‘Onoda’ trata do irracionalismo militar que produz fanáticos obedientes
Ordem se cumpre. Cegamente. Sem discutir. Essa, a filosofia de fundo que inspira Onoda – 10 Mil Noites na Selva, filme do francês Arthur Harari. O “herói” é o soldado japonês Hiroo Onoda, famoso por ter prosseguido em sua luta solitária 30 anos após o fim da 2ª Guerra Mundial. Mesmo depois de o Japão ter se rendido em 1945, Onoda persistiu em seu combate particular na selva filipina, para onde havia sido enviado em 1944. Apenas em 1974 entregou suas armas.
Onoda e seus companheiros foram mandados para a ilha de Lubang, nas Filipinas. Sua missão era sabotar tropas norte-americanas que, se acreditava, fossem desembarcar na ilha. No treinamento, haviam recebido ordens taxativas: não se render jamais; não cometer suicídio; “não entregar sua vida voluntariamente, sob nenhuma circunstância”. Lutar até o fim.
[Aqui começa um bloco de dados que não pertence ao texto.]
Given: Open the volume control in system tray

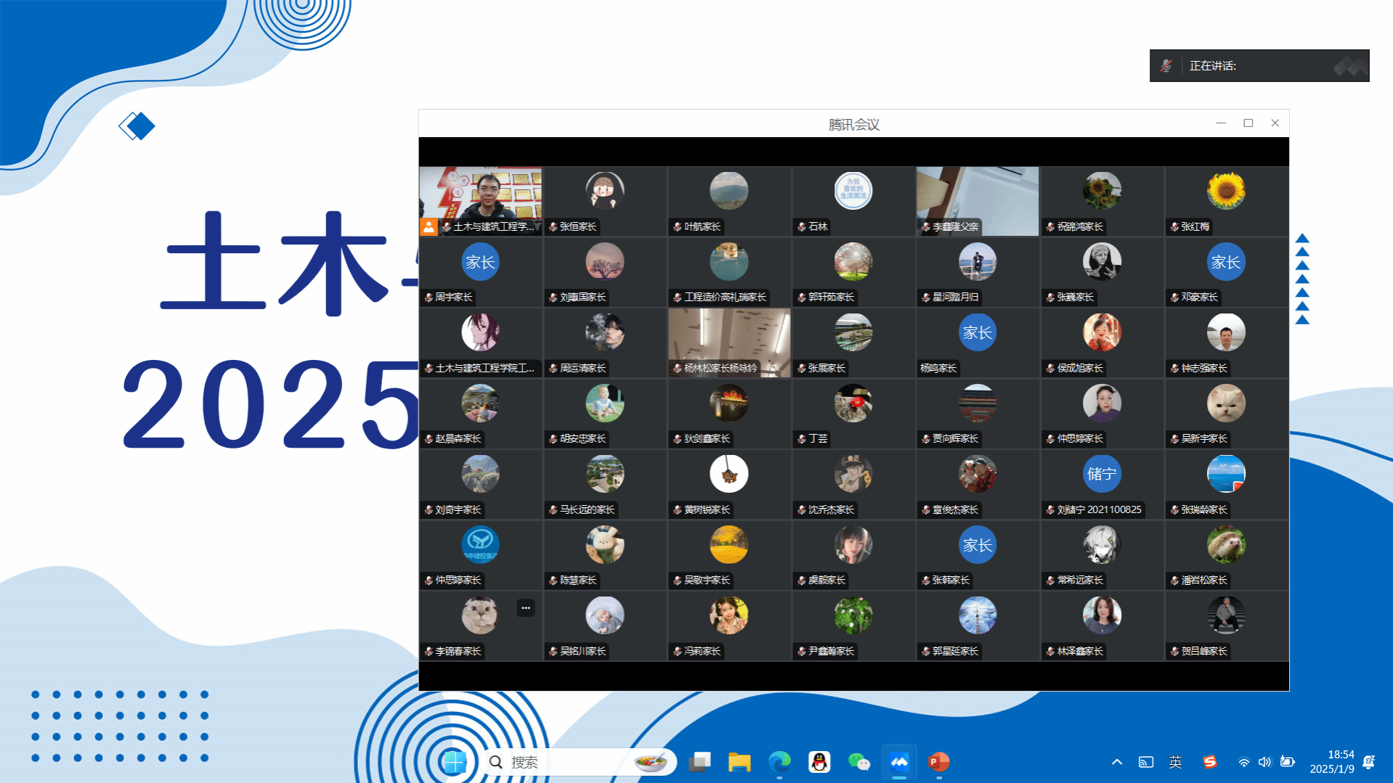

Ordens que Onoda segue ao longo de décadas. Vai perdendo os companheiros, um a um, até terminar absolutamente só. Mata reses em busca de alimentação. Ataca também os camponeses filipinos que, em vão, tentam lhe explicar que a guerra havia terminado. Onoda não acredita. Escuta um rádio e pensa que as notícias são transmitidas com o propósito de confundir sua mente. Vê nos aviões americanos que passam sobre sua cabeça a confirmação de que a ilha encontra-se sob ataque. Todos os indícios são interpretados como ardis do inimigo para enganá-lo.
OBEDIÊNCIA CEGA
Dessa história de fundo alucinatório, Harari faz um filme observacional e bastante rigoroso. Retrata o fanatismo fundamental de Onoda, mostrando sua fome, a sede, os complexos desafios da selva, o sofrimento, a solidão – tudo enfrentado pelo personagem com raro estoicismo.
Mas não se trata apenas disso. O filme desvenda, em tom crítico, a estrutura rígida da Escola Militar Nakano, na qual Onoda se forma. Seu patriotismo nacionalista extremado, a obediência cega a ordens, mesmo que absurdas, diz muito sobre o irracionalismo militar de extrema direita, que produz fanáticos obedientes como robôs e dispostos a tudo no cumprimento de ordens superiores.
Tanto assim que, resgatado enfim de sua missão, Onoda volta ao Japão para ser recebido como ídolo, com honras militares. Não é visto como louco, mas como soldado exemplar, que cumpre seu dever sem discutir. Mesmo quando esse dever revela-se um completo absurdo. É um filme que dá o que pensar.
As informações são do jornal O Estado de S. Paulo.